§ **INFORMATION GIVEN**:
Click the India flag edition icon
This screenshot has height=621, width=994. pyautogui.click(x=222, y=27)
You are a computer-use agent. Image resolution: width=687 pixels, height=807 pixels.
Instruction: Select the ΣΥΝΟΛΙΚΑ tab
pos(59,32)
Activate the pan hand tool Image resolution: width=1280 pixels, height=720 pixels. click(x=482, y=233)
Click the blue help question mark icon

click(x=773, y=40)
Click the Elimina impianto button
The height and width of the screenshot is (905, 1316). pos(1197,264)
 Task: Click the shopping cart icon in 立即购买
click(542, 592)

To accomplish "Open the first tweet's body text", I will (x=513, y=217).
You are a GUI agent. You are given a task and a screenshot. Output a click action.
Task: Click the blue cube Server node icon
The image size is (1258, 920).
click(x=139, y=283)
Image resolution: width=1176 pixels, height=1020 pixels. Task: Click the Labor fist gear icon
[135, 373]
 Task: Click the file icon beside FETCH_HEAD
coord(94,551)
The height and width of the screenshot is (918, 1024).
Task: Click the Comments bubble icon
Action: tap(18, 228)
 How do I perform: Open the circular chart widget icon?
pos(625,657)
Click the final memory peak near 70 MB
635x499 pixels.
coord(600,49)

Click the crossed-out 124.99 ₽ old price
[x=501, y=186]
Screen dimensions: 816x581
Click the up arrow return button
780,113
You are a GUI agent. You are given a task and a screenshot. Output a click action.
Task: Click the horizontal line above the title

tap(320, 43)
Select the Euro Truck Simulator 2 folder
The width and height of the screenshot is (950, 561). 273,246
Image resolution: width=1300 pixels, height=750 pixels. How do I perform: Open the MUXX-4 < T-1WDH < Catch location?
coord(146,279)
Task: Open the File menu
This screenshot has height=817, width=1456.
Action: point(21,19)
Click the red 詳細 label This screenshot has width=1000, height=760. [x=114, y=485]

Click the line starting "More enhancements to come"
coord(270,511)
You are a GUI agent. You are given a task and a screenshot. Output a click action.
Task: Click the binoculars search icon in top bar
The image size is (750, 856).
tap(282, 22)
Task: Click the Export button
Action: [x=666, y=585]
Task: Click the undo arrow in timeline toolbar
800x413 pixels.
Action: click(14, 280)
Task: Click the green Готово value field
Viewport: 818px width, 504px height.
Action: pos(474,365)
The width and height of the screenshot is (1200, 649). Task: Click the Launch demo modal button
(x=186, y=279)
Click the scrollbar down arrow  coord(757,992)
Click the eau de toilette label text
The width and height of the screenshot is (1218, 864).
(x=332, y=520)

§ **EXERCISE REQUIREMENTS**: From the line that contains "Task: Click the binoculars" to the last line of the data, write out each line exactly and add nothing.

§ **PROBLEM SOLUTION**:
Task: Click the binoculars search icon in top bar
The image size is (750, 856).
tap(282, 22)
Task: Click the Export button
Action: [x=666, y=585]
Task: Click the undo arrow in timeline toolbar
800x413 pixels.
Action: click(14, 280)
Task: Click the green Готово value field
Viewport: 818px width, 504px height.
Action: pos(474,365)
The width and height of the screenshot is (1200, 649). Task: Click the Launch demo modal button
(x=186, y=279)
Click the scrollbar down arrow  coord(757,992)
Click the eau de toilette label text
The width and height of the screenshot is (1218, 864).
(x=332, y=520)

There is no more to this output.